読書会の冒頭で、山城 知佳子さんの映像作品『アーサ女』の一部が上映されました。その後、浅沼先生から山城 知佳子さんの紹介、表現媒体の変遷について説明がありました。また、『循環する世界』の書籍内写真で紹介されている代表的な作品について、浅沼先生の解説がありました。書籍内の写真はモノクロですが、読書会ではカラー写真で紹介され、本で見るより強い印象を受ける作品もありました。

山城作品は、沖縄という土地の特殊性を、政治的な対立の図式では表現せず、ちょっとしたユーモア、美しさを加味することで、対立を融和させる架け橋となるよう意図して表現されていることを、いくつかの作品例を用いて紹介されました。さらに、戦後生まれの山城さんが戦争体験者の語りを「わからない」と感じたことに衝撃を受け、その後に完成した『あなたの声は私の喉を通った』を紹介しながら記憶の継承の意味合いについての問いかけがありました。

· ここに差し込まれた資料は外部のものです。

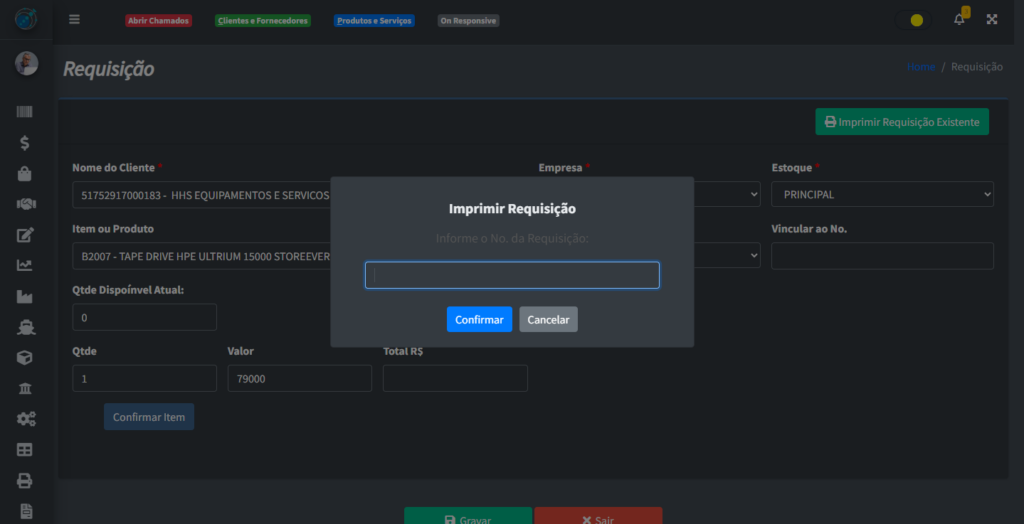The height and width of the screenshot is (524, 1024).
Task: Click the bank building icon in the sidebar
Action: tap(26, 388)
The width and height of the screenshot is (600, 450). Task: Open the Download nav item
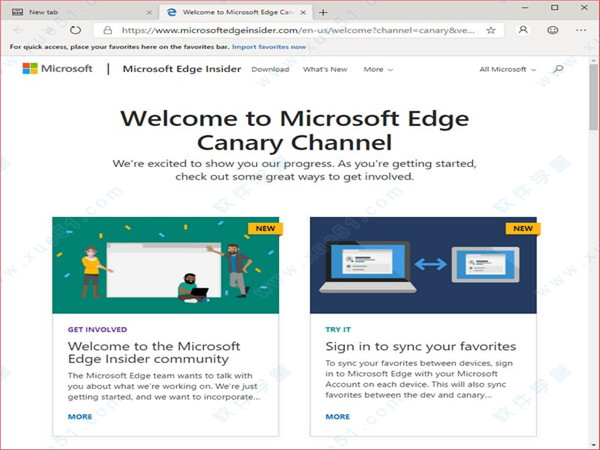click(270, 69)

書香の森の絵画展示スペース(写真奥)では、この日限定で、
山城 知佳子さんの写真作品(浅沼先生所蔵)の展示が行われました。
手前の展示ケースでは、山城さんに関係する書籍やパンフレットの展示も行われました。

今回のプラス1ピースのキーワードは「泡」。山城作品の特徴のひとつである波の音などの水音、水泡について、『BORDER』『アーサ女』『沈む声、紅い息』などの作品を例に、そこに込められた意味についてお話がありました。また、浅沼先生とそれらの作品との出会い、そこで生まれた感動について先生ご自身の作品体験を語っていただきました。

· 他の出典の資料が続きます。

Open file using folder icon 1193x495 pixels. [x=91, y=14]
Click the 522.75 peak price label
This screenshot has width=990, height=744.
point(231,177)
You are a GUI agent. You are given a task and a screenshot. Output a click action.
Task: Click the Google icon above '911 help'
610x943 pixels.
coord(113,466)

『沈む声、紅い息』のインスタレーション作品の「泡」の効果と、作品の主題について紹介する浅沼先生
あいちトリエンナーレで山城作品『土の人』を見た参加者から質問を受ける浅沼先生

読書会終了後は、会で紹介しきれなかった『あなたの声は私の喉を通った』の映像を見ながら、山城ファン、浅沼ファンの居残り参加者と交流の時間をもちました。

偶然ではありますが、この日の読書会終了後、山城 知佳子さんがAsian Art Award 2017の大賞を受賞されたとのニュースが飛び込んできました。お祝いを申し上げます。開催者にとっても嬉しく印象深い読書会となりました。